Job item: Render the stretch of the listing from the line containing "This screenshot has width=551, height=545." through the line containing "What do you see at coordinates (790, 884)" as a JSON list of strings, one string per line and no blank lines. Include both of those lines and nothing outside them.

Dataset items:
· · · · · · ·
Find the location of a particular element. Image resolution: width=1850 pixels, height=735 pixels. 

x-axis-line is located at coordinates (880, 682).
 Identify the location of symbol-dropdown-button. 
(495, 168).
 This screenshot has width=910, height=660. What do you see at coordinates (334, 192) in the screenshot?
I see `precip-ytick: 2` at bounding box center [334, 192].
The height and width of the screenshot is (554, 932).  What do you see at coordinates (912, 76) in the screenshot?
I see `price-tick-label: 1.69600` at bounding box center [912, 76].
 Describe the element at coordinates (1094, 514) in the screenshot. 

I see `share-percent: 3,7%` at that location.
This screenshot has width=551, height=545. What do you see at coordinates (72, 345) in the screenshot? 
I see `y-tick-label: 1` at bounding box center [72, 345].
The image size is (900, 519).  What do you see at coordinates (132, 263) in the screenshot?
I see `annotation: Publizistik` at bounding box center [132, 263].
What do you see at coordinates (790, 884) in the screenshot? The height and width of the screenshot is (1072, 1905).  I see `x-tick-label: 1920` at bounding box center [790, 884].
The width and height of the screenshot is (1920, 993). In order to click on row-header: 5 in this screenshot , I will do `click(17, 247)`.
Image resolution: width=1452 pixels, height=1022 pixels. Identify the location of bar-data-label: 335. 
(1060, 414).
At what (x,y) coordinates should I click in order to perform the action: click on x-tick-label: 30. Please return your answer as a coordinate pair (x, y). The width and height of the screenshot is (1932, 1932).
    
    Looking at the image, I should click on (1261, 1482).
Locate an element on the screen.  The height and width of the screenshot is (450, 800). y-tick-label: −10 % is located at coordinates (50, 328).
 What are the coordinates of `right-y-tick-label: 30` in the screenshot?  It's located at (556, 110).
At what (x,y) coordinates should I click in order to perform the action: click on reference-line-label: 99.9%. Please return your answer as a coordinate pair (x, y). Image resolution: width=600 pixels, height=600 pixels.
· · · · · · ·
Response to the task:
[
  "This screenshot has width=551, height=545. What do you see at coordinates (72, 345) in the screenshot? ",
  "I see `y-tick-label: 1` at bounding box center [72, 345].",
  "The image size is (900, 519).  What do you see at coordinates (132, 263) in the screenshot?",
  "I see `annotation: Publizistik` at bounding box center [132, 263].",
  "What do you see at coordinates (790, 884) in the screenshot? The height and width of the screenshot is (1072, 1905).  I see `x-tick-label: 1920` at bounding box center [790, 884]."
]